### Problem to work on:
An exact copy of all the data, minus the images, is required.

◆ ◆ ◆ ◆

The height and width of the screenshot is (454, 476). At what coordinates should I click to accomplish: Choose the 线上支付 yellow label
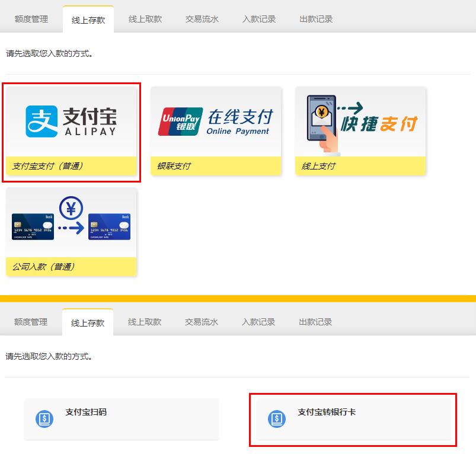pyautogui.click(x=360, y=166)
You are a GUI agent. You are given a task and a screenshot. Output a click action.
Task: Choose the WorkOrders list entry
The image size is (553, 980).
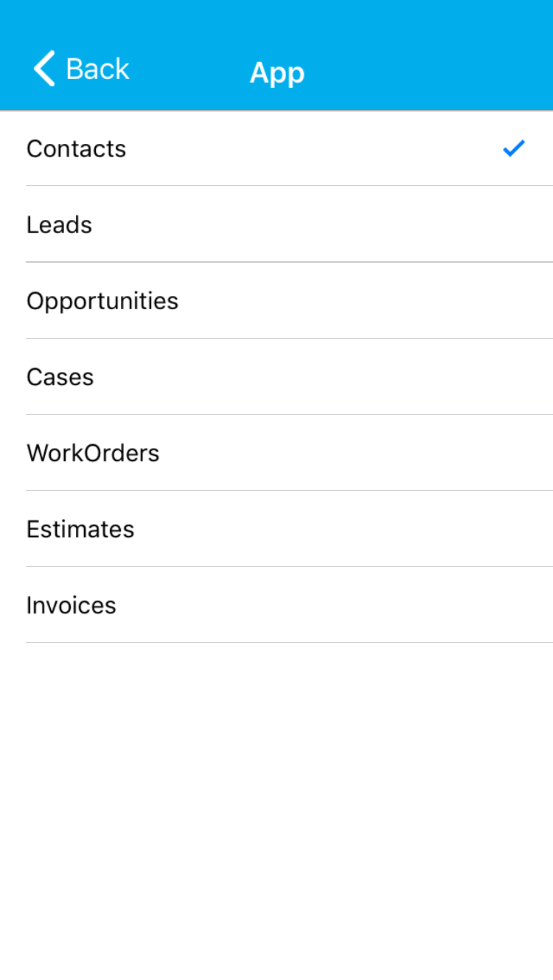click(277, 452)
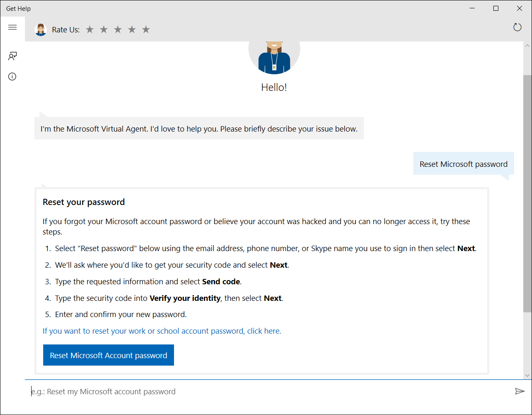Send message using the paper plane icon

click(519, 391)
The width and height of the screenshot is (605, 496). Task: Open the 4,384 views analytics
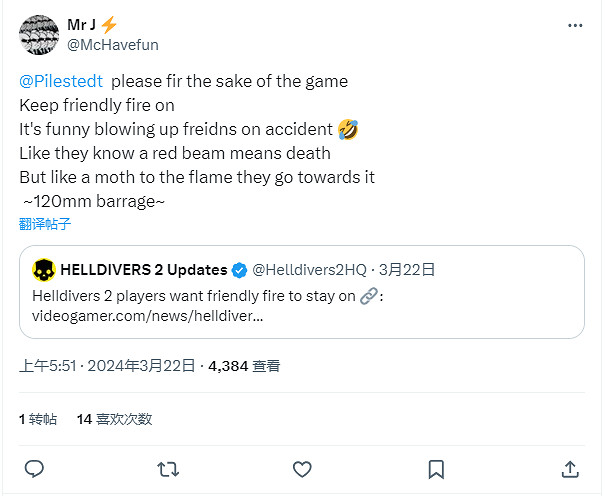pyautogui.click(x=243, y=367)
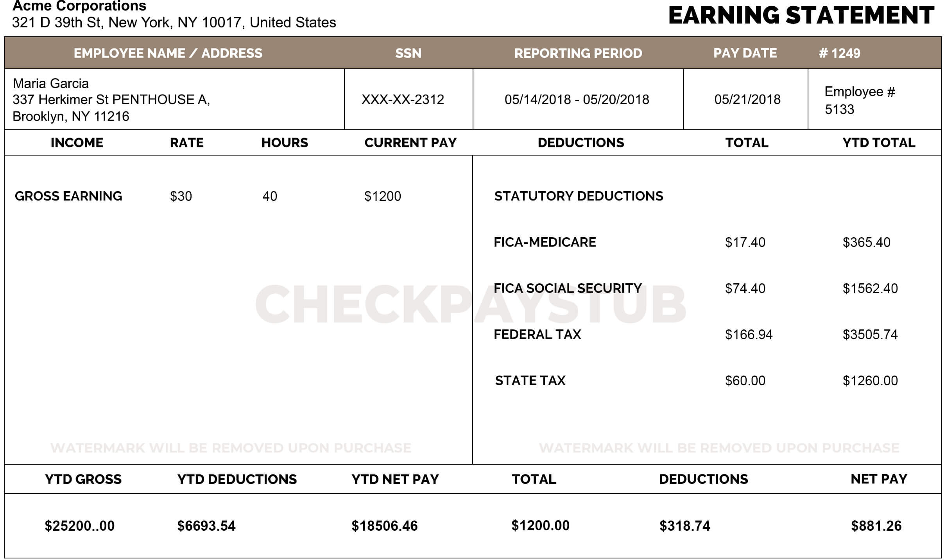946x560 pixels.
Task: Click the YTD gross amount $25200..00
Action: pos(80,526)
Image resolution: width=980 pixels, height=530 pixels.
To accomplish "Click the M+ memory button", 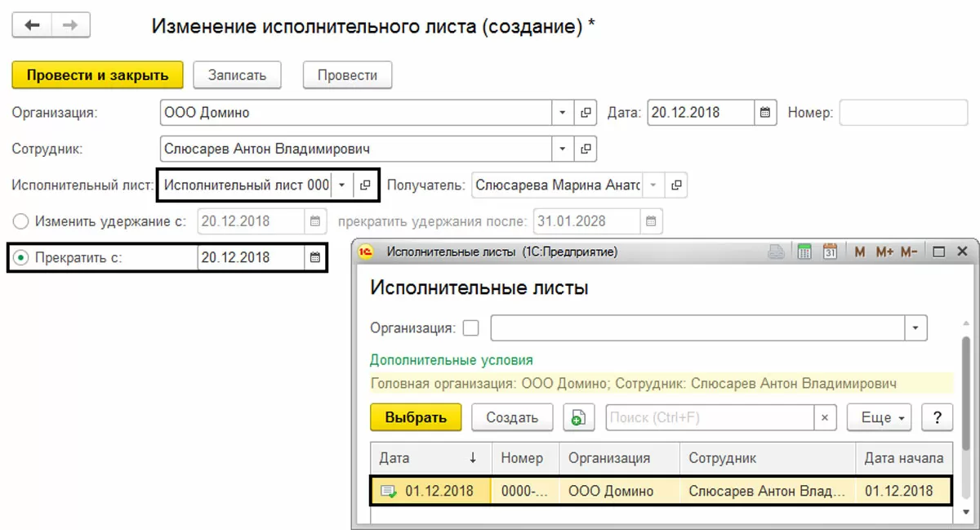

◆ ◆ ◆ ◆

### Task solution:
The height and width of the screenshot is (454, 476). At what coordinates should I click to accomplish: Choose the 线上支付 yellow label
pyautogui.click(x=360, y=166)
You are a GUI agent. You are given a task and a screenshot. Output a click action.
Task: Choose the WorkOrders list entry
The image size is (553, 980).
click(277, 452)
Send message using the paper plane icon

click(519, 391)
The width and height of the screenshot is (605, 496). Task: Open the 4,384 views analytics
pyautogui.click(x=243, y=367)
946x560 pixels.
Task: Click the YTD gross amount $25200..00
Action: pos(80,526)
Image resolution: width=980 pixels, height=530 pixels.
To accomplish "Click the M+ memory button", 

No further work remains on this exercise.